Work item —
From the entries below, copy exactly the lines from the one that contains "Where should I" through the one that contains "Task: Switch to second contact list view icon", both included, and only those.

Given data —
---------------

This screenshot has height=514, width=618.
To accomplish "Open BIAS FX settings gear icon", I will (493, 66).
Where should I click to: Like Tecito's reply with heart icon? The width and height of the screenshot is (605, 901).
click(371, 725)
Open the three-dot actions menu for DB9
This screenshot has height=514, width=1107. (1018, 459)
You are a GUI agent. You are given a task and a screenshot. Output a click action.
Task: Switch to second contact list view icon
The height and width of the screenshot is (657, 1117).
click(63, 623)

---------------

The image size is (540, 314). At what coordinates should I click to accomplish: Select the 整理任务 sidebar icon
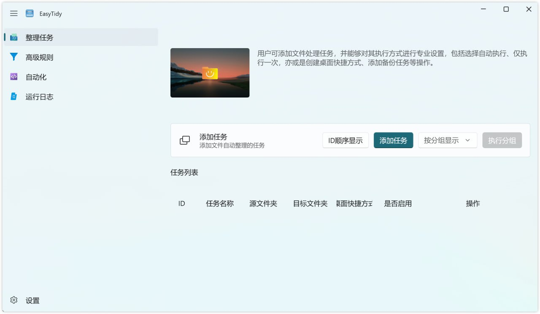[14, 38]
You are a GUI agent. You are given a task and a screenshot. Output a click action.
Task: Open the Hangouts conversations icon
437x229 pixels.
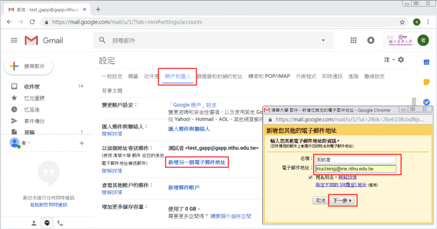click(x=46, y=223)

---------------

Output for this task —
Where should I click to: Like Tecito's reply with heart icon? The width and height of the screenshot is (605, 901).
click(371, 725)
Open the three-dot actions menu for DB9
This screenshot has height=514, width=1107. (1018, 459)
You are a GUI agent. You are given a task and a screenshot. Output a click action.
Task: Switch to second contact list view icon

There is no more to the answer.